The News Aggregator illustrates the handoff. Defensive code inside each normalizer already prevents crashes on missing title or webPublicationDate fields. The output is never an exception. But "not an exception" is a long way from "correct." An article with a five-space title passes defensive checks and surfaces in the feed as blank. A timestamp the API sent as the string "null" survives try_fields and displays as "Invalid Date." Validation catches both before they reach the user.

The main examples use the Weather Dashboard from Chapter 8 because weather responses make structure, content, and business-rule failures easy to see in a small amount of code. The same pattern returns to the News Aggregator in the exercises, where you'll fix the empty-title bug directly.

Why add validation now

Three categories of problem keep surfacing in shipped applications, and defensive programming cannot reach any of them.

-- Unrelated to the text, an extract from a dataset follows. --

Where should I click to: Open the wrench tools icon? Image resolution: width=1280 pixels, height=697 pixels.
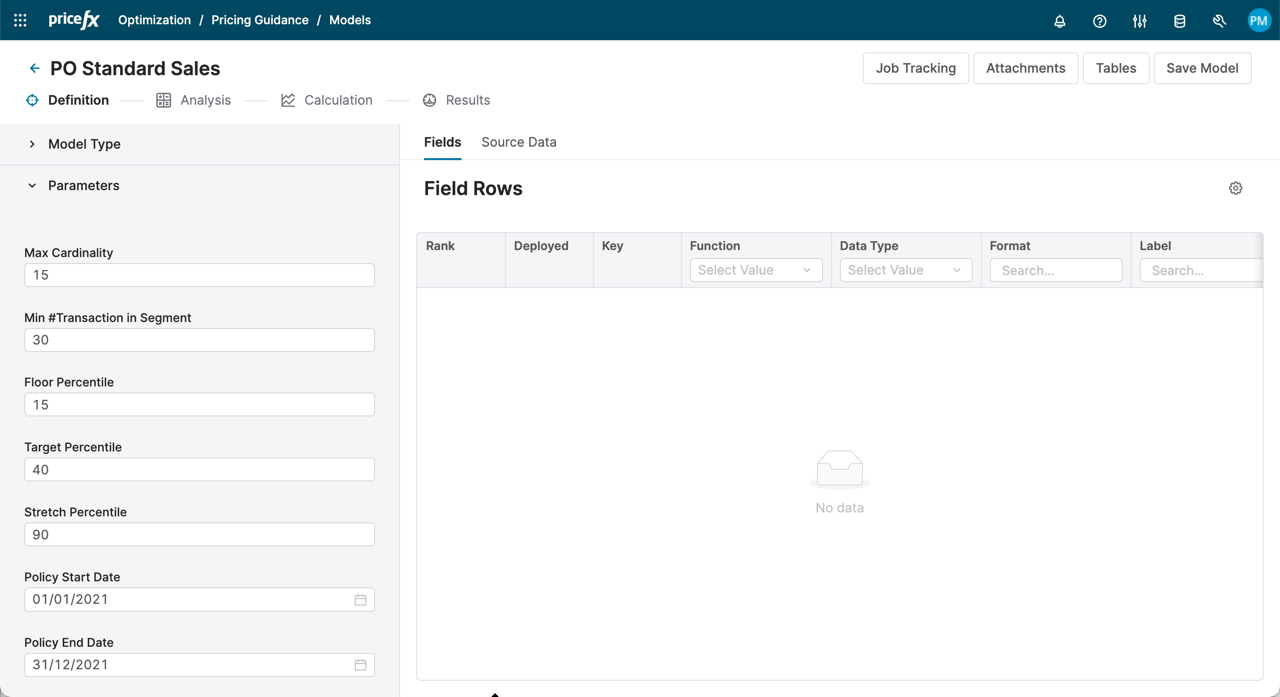[1219, 21]
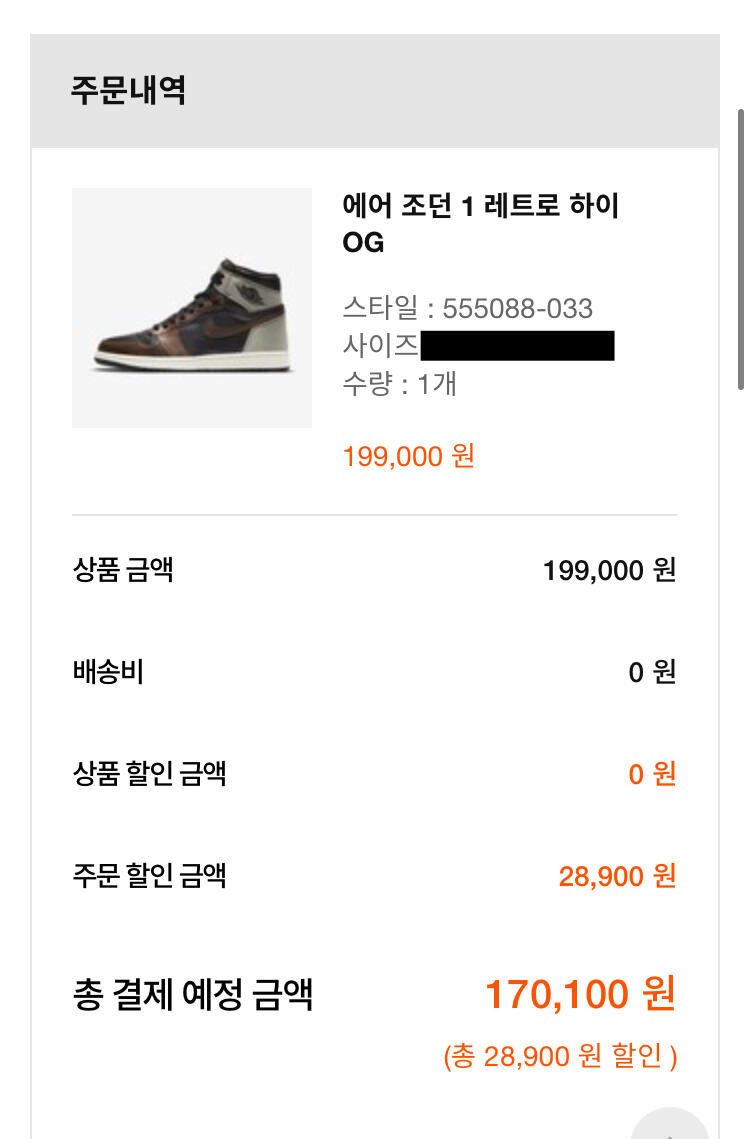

Silent corruption: fallback values hide quality issues that then leak into business logic. A missing author becomes ""; a malformed timestamp becomes "N/A"; users see corrupted data with no errors to debug.

Business requirements: some rules are not "nice to have" but load-bearing -- a payment amount must be positive, an email must contain @, a temperature must be physically possible. Defensive programming cannot express any of these.

Clear failures: when data does not meet a requirement, you want a specific rejection at the boundary, not silent corruption three modules downstream.

The answer is not "defensive programming or validation" but both, with each doing the work it is designed for. You keep the safe_get / try_fields / fallback pattern everywhere you handle external data. You add validation at specific boundaries where quality matters. The result is an application that is both resilient (handles unexpected situations without crashing) and reliable (produces trustworthy output).

What you'll learn

  • Separate "safe" data (won't crash your code) from "valid" data (meets your requirements), and know when each discipline applies
  • Implement three-layer validation (structural, content, business rules) as a sequential pipeline
  • Write manual validators with clear error messages and fail-fast semantics that keep downstream code simple
  • Use JSON Schema to declare structural and content rules once and run them with the jsonschema library
  • Combine schemas with manual functions in a hybrid approach that lets each one do what it is best at
  • Place validation at the right architectural boundaries -- API client, service layer, application layer -- and test it systematically

What you'll build

  • validators.py -- three manual validator functions (structure, content, business rules) and the validate_weather_data pipeline that chains them
  • weather_schema.json -- the same structural and content rules expressed as a JSON Schema, run through jsonschema.validate
  • hybrid_validate.py -- schema-first structural and content pass, followed by hand-written business-rule checks
  • user_validator.py and user_hybrid.py -- the end-of-chapter exercise: the same user-profile validator built first as three manual layers, then converted to the hybrid schema-plus-Python pattern from section 5
  • forecast_validator.py -- a multi-day forecast validator with rules that span multiple fields (min <= max, array length parity)

Prerequisites

This chapter assumes you have the News Aggregator from Chapter 11 working, including the api_helpers.py toolkit from Chapter 10 (safe_get, try_fields, extract_items_and_meta) and the Article dataclass. Validation examples stand on top of that foundation -- the code blocks here assume from api_helpers import ... still works and do not redefine any of those helpers.

You also need the jsonschema library for sections 4 and 5. Install it with pip install jsonschema when you get there; earlier sections use only the standard library.